USWNT waste no time in adapting to Ellis' sophisticated scheme

CHESTER, Pa. --
The scene felt familiar. The United States women's national team taking a lap of honor as shrieking girls pushed to the front of the stands with their home-made signs and merchandise they'd like signed. The team hugged and huddled. And everything was well.
Not so terribly long ago though, the senior women's program seemed at a crossroads. Head coach Tom Sermanni had unexpectedly been fired in April. He had survived the team turning in its worst performance ever at the Algarve Cup -- losing two games in a row for the first time in eons -- and then, strangely, got axed a month later, following a 2-0 win over China. He'd been brought in with a mandate to rejuvenate the team and modernize the playing style. But it hadn't really come off quite yet. Perhaps he needed more time. Perhaps it was never going to work. Either way, he was gone. And with just six months remaining until CONCACAF's Women's World Cup qualifiers, it felt like almost two years of preparation time, going back to the 2012 Olympic gold medal, had been sort of wasted.

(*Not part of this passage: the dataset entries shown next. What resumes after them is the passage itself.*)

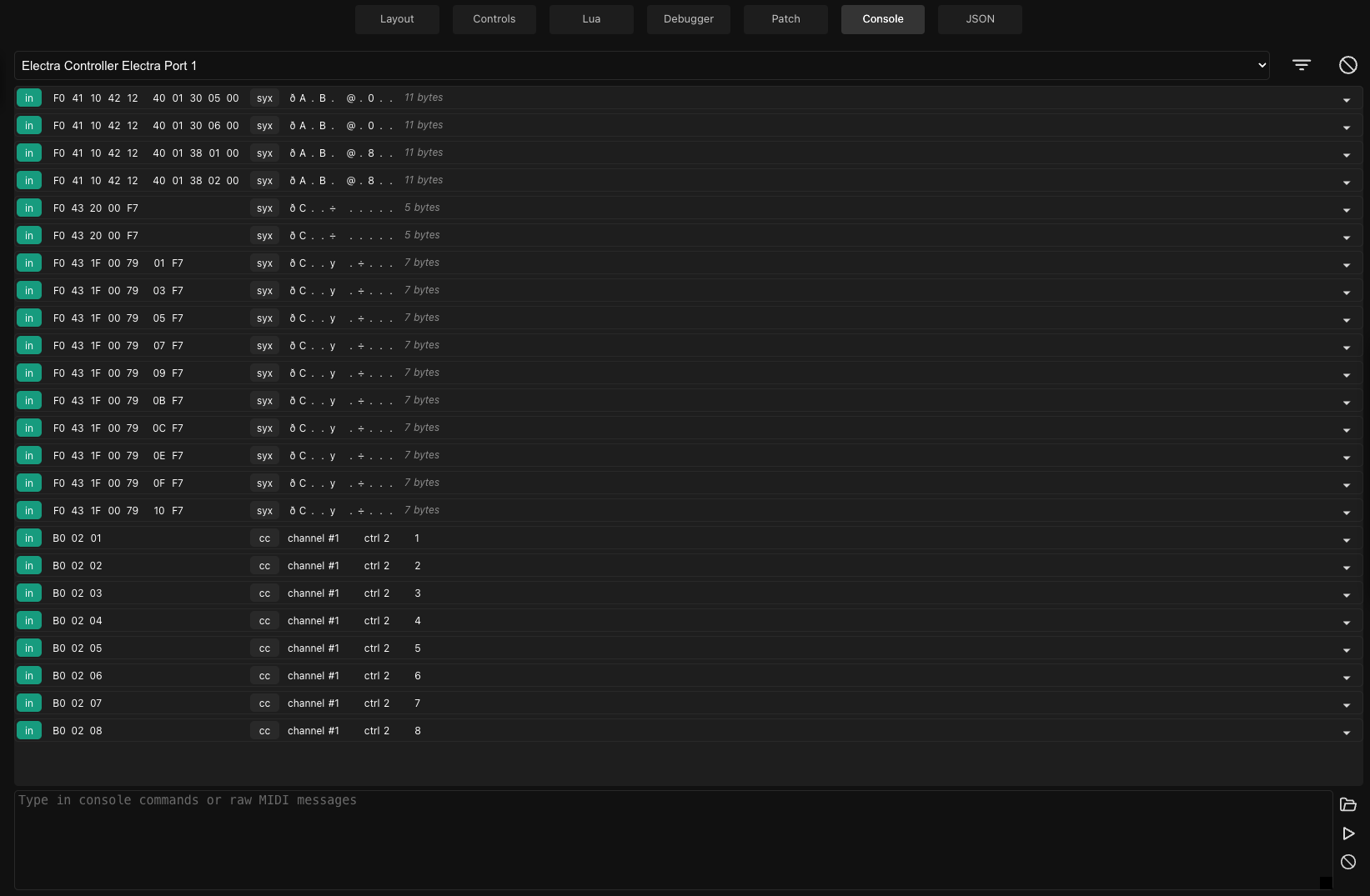Expand the B0 02 08 message row
The width and height of the screenshot is (1370, 896).
[x=1346, y=733]
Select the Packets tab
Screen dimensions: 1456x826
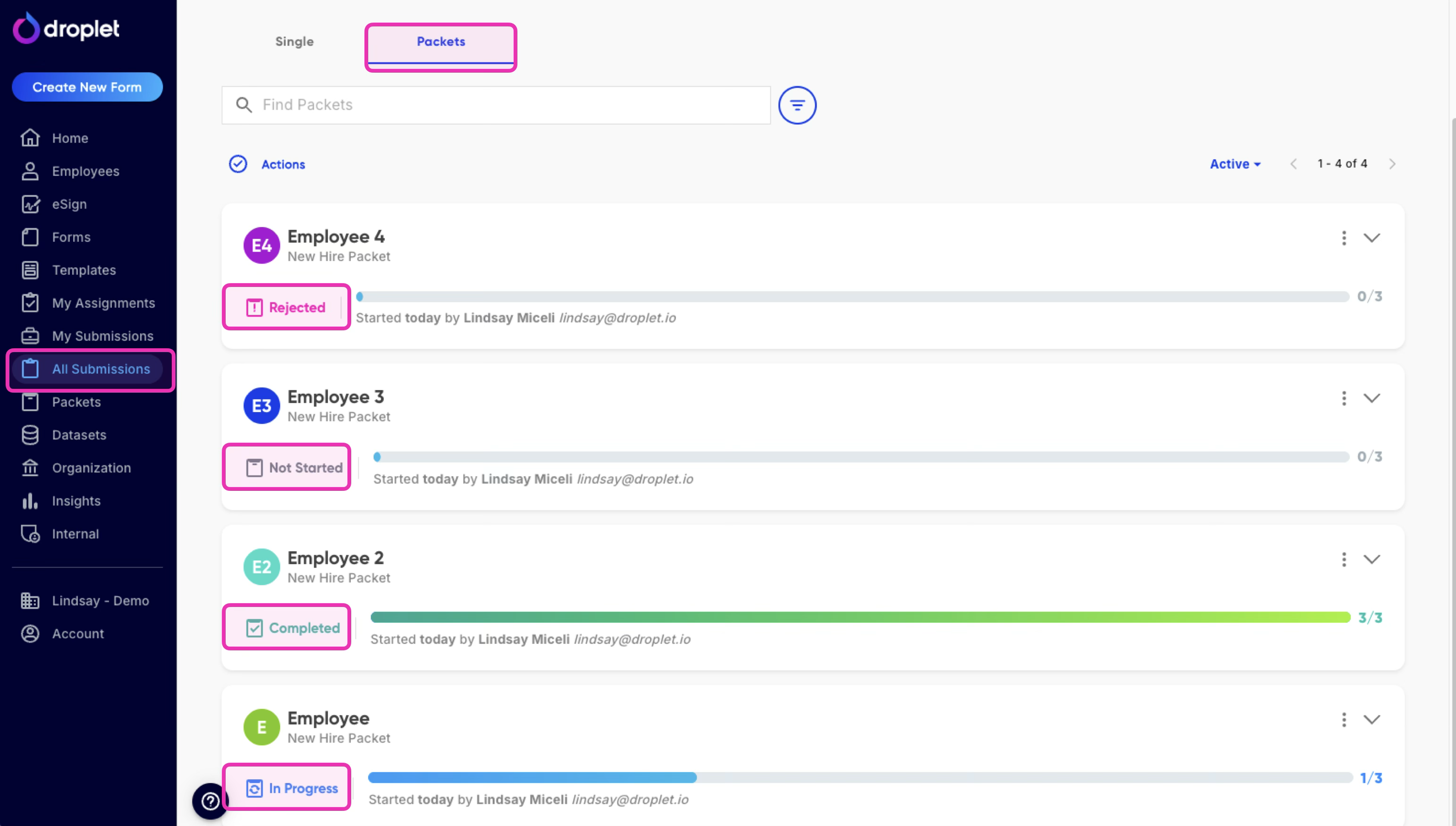(440, 42)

In came Jill Ellis, suddenly under real-time pressure. Results weren't overwhelming at first. A 3-0 win against China, just a few days into her tenure -- as an interim at the time. A 1-1 draw in Canada. A narrow 1-0 win over France and then a 2-2 tie with them. Eventually though, the team started warming up and taking to her three-striker system that emphasizes width, high possession and quick transitions. A 4-1 win over Switzerland in August was promising. A pair of wins over Mexico in September by 8-0 and 4-0 scores even more so.
During this ongoing Women's World Cup qualifying tournament for the CONCACAF region, which saw the USA qualify for Canada in 2015 on Friday night, the US women's form has gradually improved as they have slogged their way a series of defensive-minded opponents. Certainly, the goals followed -- winning 1-0 against Trinidad and Tobago and then 5-0 and 6-0 over Guatemala and Haiti and 3-0 over Mexico in the semifinals, to clinch the berth.

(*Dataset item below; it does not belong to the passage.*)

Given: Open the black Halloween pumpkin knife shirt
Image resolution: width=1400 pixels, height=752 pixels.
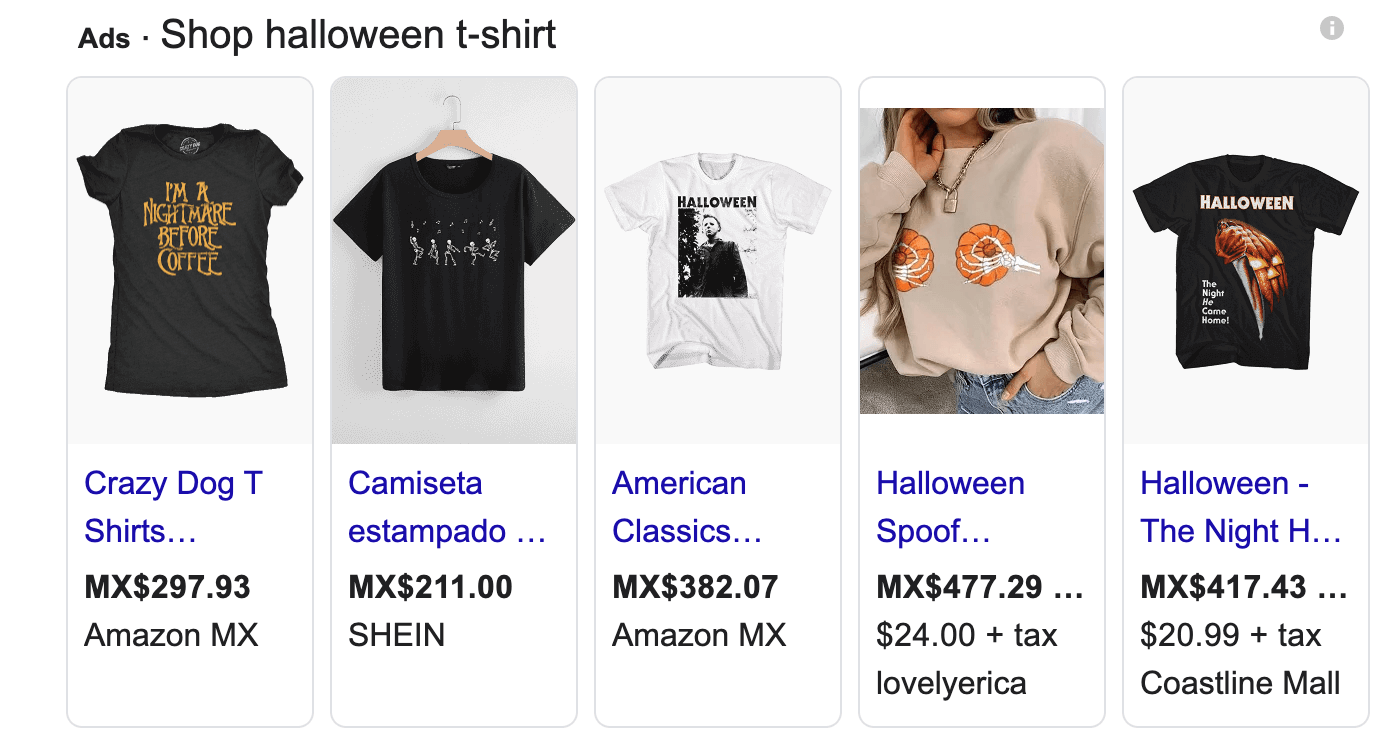Looking at the screenshot, I should (1246, 261).
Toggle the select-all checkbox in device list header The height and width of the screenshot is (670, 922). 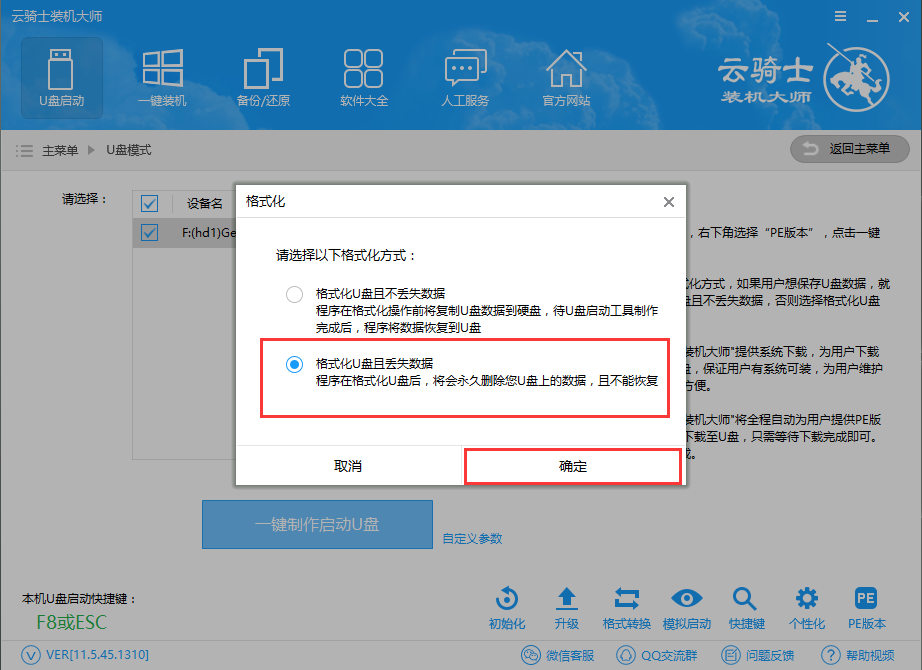[149, 203]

The results, though, are to be expected. What matters is the style and the substance underpinning it. The entire point of this exercise, the raison d'etre of Ellis's tenure, is to adapt to an increasingly quick and technical women's game. On that score, too, there has been growth.

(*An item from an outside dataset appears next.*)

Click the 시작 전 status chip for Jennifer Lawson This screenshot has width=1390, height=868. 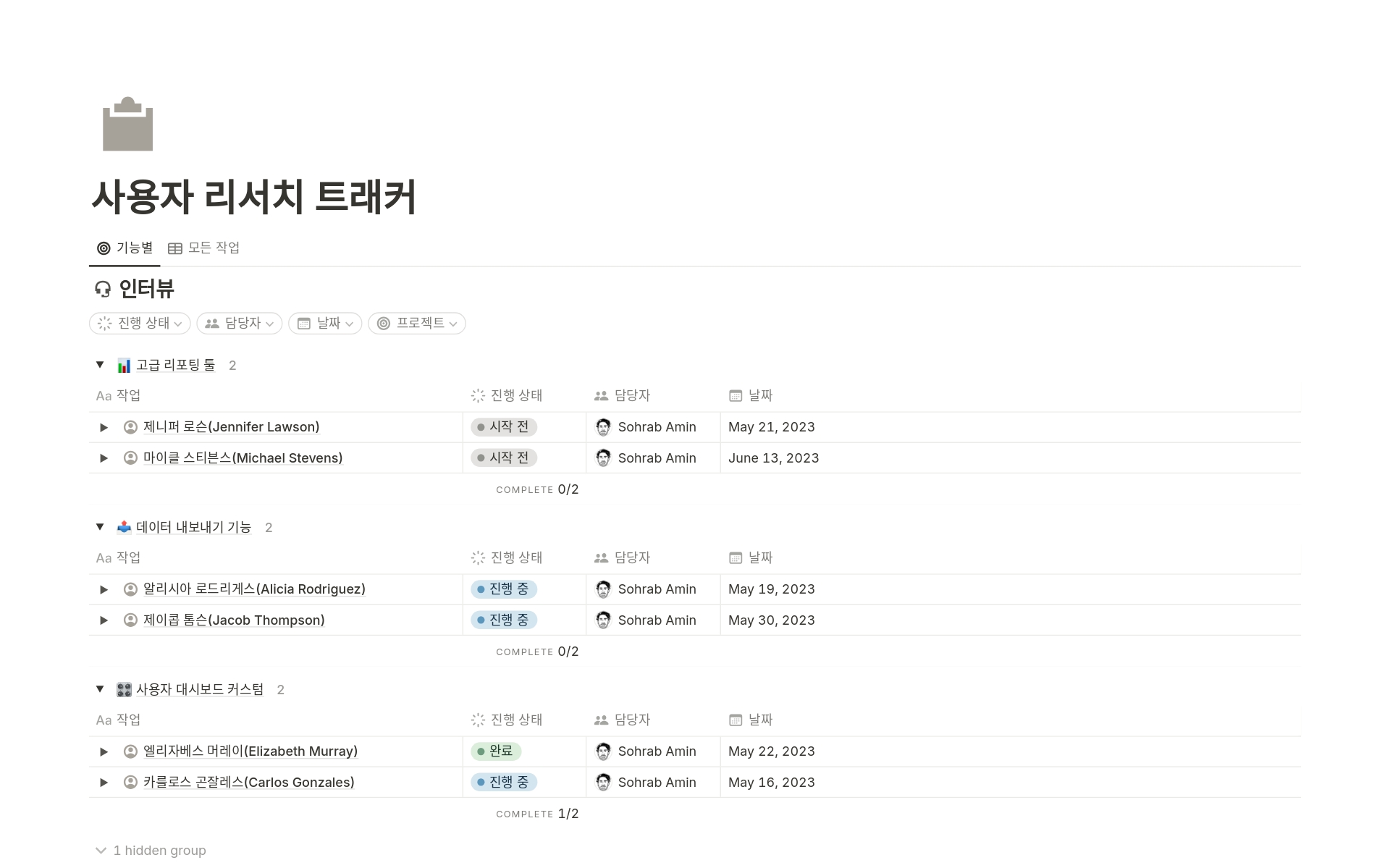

"We've started to see a lot more of the things we've wanted to see when we play," said Ellis. "I think we make strides every game and certainly we identify things we can improve upon. But for me, certainly, the pictures and the images we're getting of how we want to try and play have been very good."
"I think we've come a long way," added forward Christen Press. "Jill has emphasized having a really big attacking shape. It took us a while to see the angles and to see how that changed everything but as we've progressed through this tournament it's become quite clear that we're starting to get it. We're really growing into the way she wants us to play. The vision is there. The progression to the type of team that we're going to, it's starting to click."
This has been the product of a two-week training camp in September and another week of preparation for this tournament, seemingly spent entirely on breaking the team's attacking habits, which it had formed over a decade and a half. The directness, buttressed by superior athleticism, simply had to go. No more pummeling it at the strikers through the air or sliding in through balls for the speedsters to run onto. Instead, combinations and exchanges and overlaps and underlaps. Diagonal balls. Geometry. The beautiful game, intellectualized.
"Seeing things that are translating into the game that we've been working on in training has been fantastic," said Carli Lloyd, who has enjoyed a terrific run of form in the new system, which sets her free to roam in central midfield. "There's another couple of levels in us. I think that we can continue to improve, continue to get better individually and as a team and just keep plugging along."
Striker Abby Wambach has cautioned several times not to read so much into the performances at this tournament. Teams won't always sit in against the Americans like this -- especially at the World Cup next summer. Some will actually attack them, and punch back. This is all true, but it's also true that by playing unambitious opponents, the Americans have gotten ample opportunity to figure out their offense against stodgy defending.
Still, Wambach, too, sees the silver lining. "It's been kind of a long year, body-wise -- injuries, mentally and physically fatiguing for everybody with the NWSL -- and now playing throughout October," she said. "But I think that we've made progress as a team. We're going to look back to 2014 and I think we'll have learned a lot."